# Document passage
"""
Clinical Trial of RSV Vaccination Recommends Testing for Guillain-Barre Syndrome in Adults

RSV Test (Photo: Getty Images)

People who receive Pfizer’s RSV vaccine for older adults should be monitored for Guillain-Barre syndrome, after two individuals developed the nervous system disorder following vaccination, according to clinical trial results published in the New England Journal of Medicine.

The scientists concluded that the vaccine was effective in preventing lower respiratory tract illness in adults aged 60 and older without any evident safety concerns.

However, they highlighted the Guillain-Barre cases as a potential cause for concern moving forward.

“If RSVpreF vaccine is approved and recommended, these adverse events warrant close monitoring in future studies and with real-world data and postmarketing surveillance,” the scientists wrote.

Guillain-Barre syndrome is a rare disorder where the body’s immune system mistakenly attacks the nerves.

Symptoms can range from brief weakness to paralysis, according to the National Institutes of Health. Most people recover, even from severe cases.

The scientists’ recommendation for close monitoring of a possible link between the vaccine and Guillain-Barre aligns with the position of the Food and Drug Administration (FDA).

The FDA has requested Pfizer to include Guillain-Barre as an “important potential risk” of the vaccine and to develop a safety study to monitor for potential cases if the shot is approved in May. Pfizer has agreed to conduct the safety study.

The FDA’s independent advisors endorsed the vaccine in February, although there was significant dissent during the meeting.
"""
# Information
"""
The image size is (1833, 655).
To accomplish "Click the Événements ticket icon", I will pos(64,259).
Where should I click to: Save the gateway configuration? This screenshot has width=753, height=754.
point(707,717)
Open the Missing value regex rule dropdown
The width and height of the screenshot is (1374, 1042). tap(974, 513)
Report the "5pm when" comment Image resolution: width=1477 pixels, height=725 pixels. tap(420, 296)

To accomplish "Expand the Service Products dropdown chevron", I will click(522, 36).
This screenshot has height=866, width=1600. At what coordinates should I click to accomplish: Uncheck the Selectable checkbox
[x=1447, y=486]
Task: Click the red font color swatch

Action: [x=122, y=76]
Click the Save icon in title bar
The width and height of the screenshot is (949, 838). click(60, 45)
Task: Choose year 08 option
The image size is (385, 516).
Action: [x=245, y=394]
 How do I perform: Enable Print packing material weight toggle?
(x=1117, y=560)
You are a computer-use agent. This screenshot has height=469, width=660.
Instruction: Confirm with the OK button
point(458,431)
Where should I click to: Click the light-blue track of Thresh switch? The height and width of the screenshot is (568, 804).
"""
# Questions to answer
1. In the RSV vaccine article, which journal published the clinical trial results?
2. Carry the RSV vaccine article forward from its last paragraph.

# Answer set
1. The New England Journal of Medicine.

2.
Seven advisors stated the safety data was sufficient for approval, while four said it was not, and one abstained.

In the New England Journal of Medicine article, the scientists noted that the two cases occurred in patients who were in an age group with an increased risk of developing Guillain-Barre.

They also mentioned that factors other than the vaccine could have caused the individuals to develop the syndrome.

However, the FDA stated that it views the Guillain-Barre cases as potentially related to the vaccine because the patients developed the syndrome shortly after receiving the shot, according to briefing documents published in February.

RSV Vaccine (Photo: iStock)

Pfizer concluded that the cases were unrelated, and the clinical trial’s data monitoring committee did not identify any safety concerns with the vaccine.

Pfizer’s shot is in contention to become the first RSV vaccine ever approved for older adults.

RSV kills between 6,000 and 10,000 seniors annually, according to the Centers for Disease Control and Prevention (CDC). It also causes 60,000 to 160,000 hospitalizations among this age group each year.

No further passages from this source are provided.